[Collected data]

****************************************

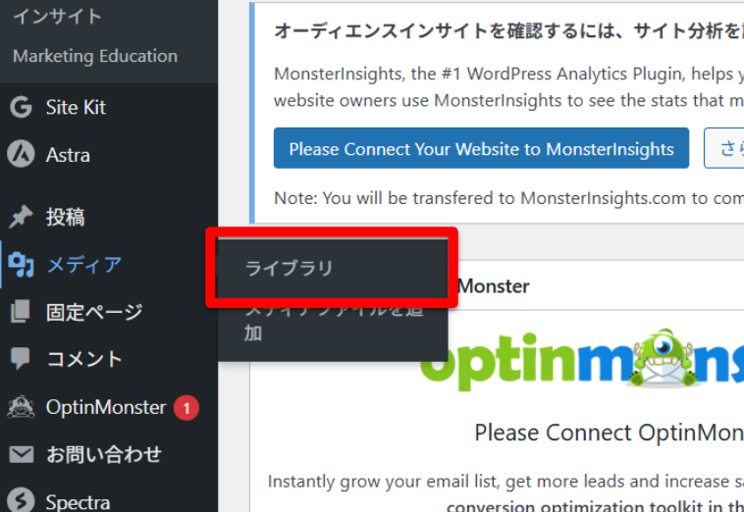Click the partially visible さら button
This screenshot has height=512, width=744.
(724, 148)
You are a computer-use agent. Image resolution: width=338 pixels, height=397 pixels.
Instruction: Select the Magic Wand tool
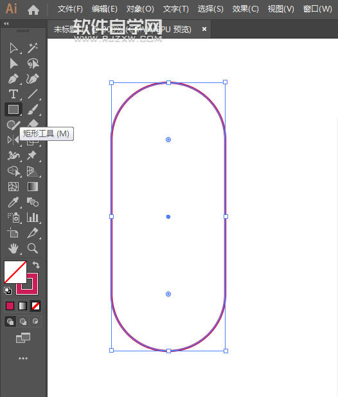click(33, 48)
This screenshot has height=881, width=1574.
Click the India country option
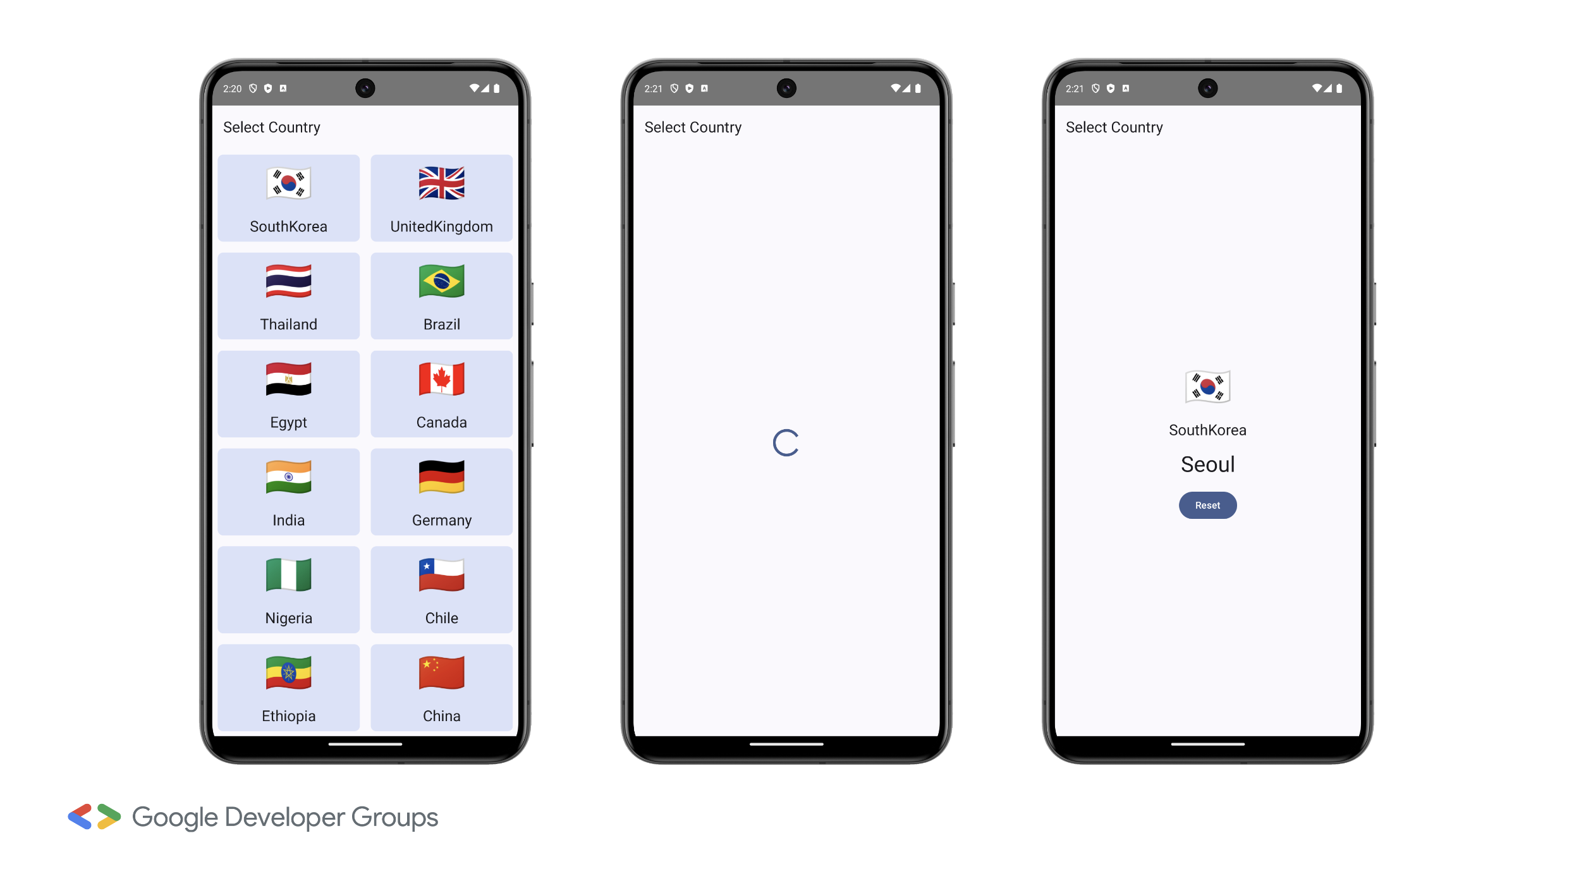[x=289, y=492]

****************************************

:: INSTRUCTIONS FOR THE TASK ::
Transcribe exactly the lines that go from the one holding "This screenshot has height=881, width=1574." through the last line of the entries, both included, and nothing besides them. Do not include any pictures.

:: TASK ANSWER ::
This screenshot has height=881, width=1574.
Click the India country option
[x=289, y=492]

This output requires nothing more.